Japan's Tokyo Electric Power Co has announced an annual loss of nearly $10bn following compensation claims over a nuclear disaster triggered by the country's devastating earthquake and tsunami.
Monday's announcement saw Japan's largest utility, known as TEPCO, post a net loss of $9.8bn for the year to March 31 as a result of compensation claims that nearly drove the company to bankruptcy and soaring fuel costs following the suspension of all atomic plants.
The latest results take the company's total losses to more than $25bn since the March 2011 tsunami and earthquake caused reactors to meltdown at its Fukushima plant.
TEPCO is set to be taken over by the government in exchange for a $12.5bn capital injection.
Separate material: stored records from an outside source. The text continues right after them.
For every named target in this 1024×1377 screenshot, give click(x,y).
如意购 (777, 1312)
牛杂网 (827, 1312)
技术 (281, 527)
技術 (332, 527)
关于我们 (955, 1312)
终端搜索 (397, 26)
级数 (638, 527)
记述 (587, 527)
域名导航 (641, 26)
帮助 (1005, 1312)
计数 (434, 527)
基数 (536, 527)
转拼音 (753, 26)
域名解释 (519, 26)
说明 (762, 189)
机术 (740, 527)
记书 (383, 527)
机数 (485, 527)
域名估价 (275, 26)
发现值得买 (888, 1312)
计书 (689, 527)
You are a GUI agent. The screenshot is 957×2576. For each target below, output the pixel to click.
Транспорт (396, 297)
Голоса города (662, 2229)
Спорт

The public fund injection will bring total government support for the company to at least $43.7bn since the radiation crisis began.
TEPCO, which provides power to almost 45 million people in and around Tokyo, forecast a net loss of $1.25bn for the year through to March 2013.
The utility said it planned to make itself profitable again in the year to March 2014.
The Fukushima crisis has led to the closure of all of the country's nuclear stations as reactors shut down for scheduled maintenance have stayed shut because of safety concerns.
That forced TEPCO and other utilities to generate electricity using thermal fuel, sending their costs rising.